40. A method of screening for agents useful for the modulation of mast cell activation, comprising assessing the ability of a selected moiety to reduce the level of cholesterol within said mast cell.
41. A method according to claim 40, wherein the screening method involves an assay of mast cell calcium mobilisation, kinase phosphorylation, TNFα release, degranulation, proliferation or adhesion are assayed.
42. A method of screening for agents useful for the modulation of T cell activation, comprising assessing the ability of a selected moiety to reduce the level of cholesterol within said T cell.
43. A method according to claim 40, wherein the screening method involves an assay of T cell proliferation.

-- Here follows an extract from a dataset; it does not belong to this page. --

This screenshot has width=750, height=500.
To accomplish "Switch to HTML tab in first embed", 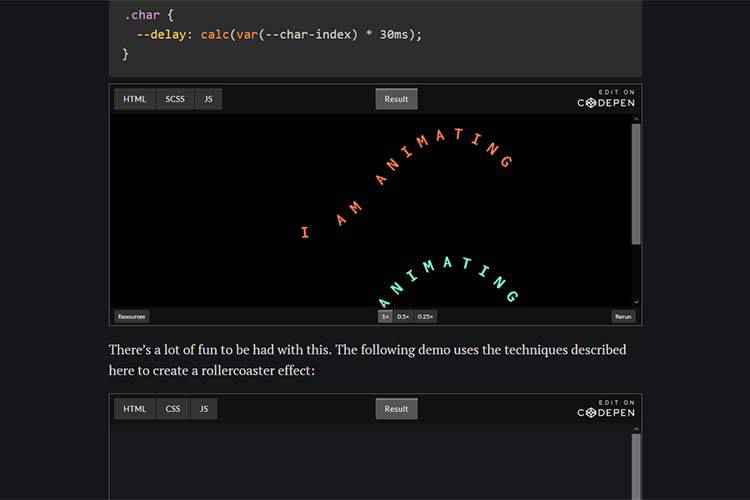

44. A method of screening for agents useful for the modulation of the activity of the Icrac calcium channel, comprising assessing the ability of a selected moiety to reduce the level of cholesterol within the cell membrane with which the Icrac calcium channel is associated.
45. A method according to claim 40, wherein the screening method involves an assay of calcium influx via the Icrac calcium channel.
46. A method according to claim 2, wherein said signalling component associated with a lipid raft of the cell membrane is the Icrac calcium channel.
47. A method according to claim 46, wherein the modulation of the activity of a membrane signalling pathway is the modulation of calcium influx via the Icrac calcium channel.
48. The use of an agent that reduces the level of cholesterol within a cell to modulate the activity of said cell.
49. The use of an agent that reduces the level of cholesterol within a cell for the modulation of the activity of a membrane signalling pathway in said cell, wherein the signalling pathway comprises at least one signalling component associated with a lipid raft of the cell membrane.